Markov Chain - Russian Math Feud That Now Predicts Your Life
As a normal person, I subscribed to, and love to watch Veritasium YouTube Videos. Recently, I watched another brilliant video - The Strange Math That Predicts (Almost) Anything.
In 1905, Russian mathematicians picked sides in a political and philosophical brawl. One camp tried to use probability to defend free will. The other insisted that Math should model the world as it is, not as scripture says. Out of that fight came a simple idea with absurd reach: the next thing often depends mainly on the current thing.
Today, that idea ranks web pages, simulates nukes, powers recommendations, and helps machines guess the next word you’ll type.
Two Men, Two Worldviews
Pavel Nekrasov, a prominent Moscow academic and devout believer, sought to reconcile probability with theology and free will. His work leaned on independence assumptions where they didn’t belong. Andrey Markov, his rival in St. Petersburg, publicly called this out and relentlessly pursued it. Markov argued that dependence can be modeled directly and still perform real probability calculations. That argument led to the development of Markov chains.
From Poetry to Chains
To prove the point, Markov counted letters in Pushkin’s Eugene Onegin: vowels vs. consonants, then pairs, then longer runs. He demonstrated that the likelihood of the following letter depends on the current one. You don’t need the whole history to make a good prediction; only the present state is necessary.
A Markov chain is just:
- A set of states.
- Probabilities for jumping from one state to the next.
- A “memoryless” rule: the next step depends on “now,” not the entire past.
It’s austere and, in practice, wildly useful.
Why it Matters Now
PageRank and the “Random Surfer”
Google’s original ranking algorithm envisioned a user clicking links endlessly. Each page is a state. Outbound links are transitions.

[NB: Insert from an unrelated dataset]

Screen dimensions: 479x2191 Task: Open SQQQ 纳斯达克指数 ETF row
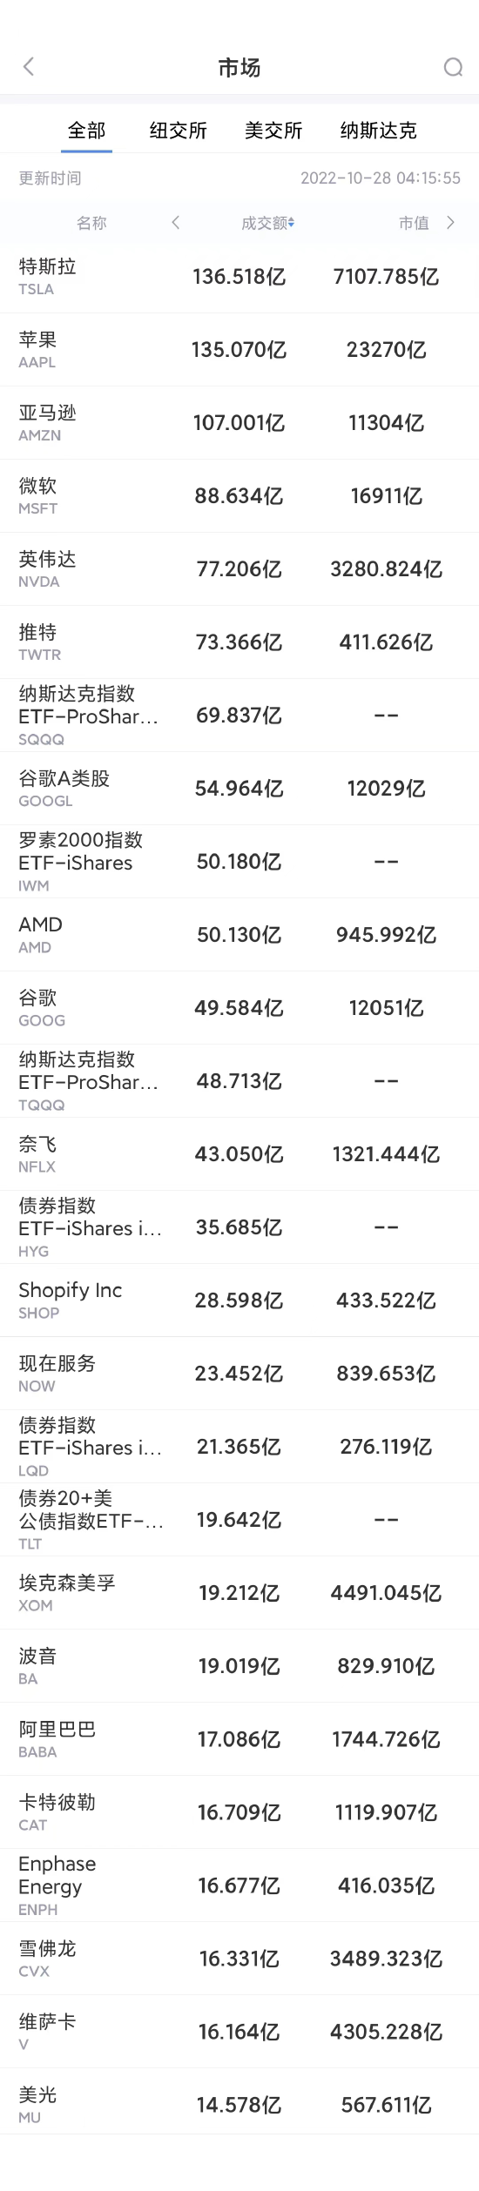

The probability of ending up on a page after many clicks is a measure of its importance. That’s a Markov chain dressed in web clothes.
Monte Carlo simulations
After WWII, Stanisław Ulam and John von Neumann formalized simulation by random sampling to solve physics problems that were too complex for closed-form math, including neutron transport in bomb design. These simulations often walk through states with transition rules, again, Markov thinking.
Shuffling cards
How many riffle shuffles randomize a deck? Bayer and Diaconis showed “about seven” in the standard model. The proof machinery runs through Markov-chain mixing.
Next-word prediction
Veritasium’s video uses “predicting the next word” as an intuitive hook. Classical Markov text models do precisely that with short memory. Modern large language models also perform next-token prediction, but they are NOT Markov chains; instead, they condition on long context via neural networks. The rhyme is conceptual, involving sequences and transition probabilities, rather than mechanical.
The Core Ideas are;
- State: Your current situation.
- Transition: Probabilities of where you land next.
- Stationary distribution: Where the system spends its time in the long run.
- Mixing time: How fast you forget where you started.
That quartet explains why a simple model can be so powerful: many complex systems forget their past quickly and behave predictably once mixed.
So…
- Model the present state cleanly. Many systems don’t need the whole history to be forecastable.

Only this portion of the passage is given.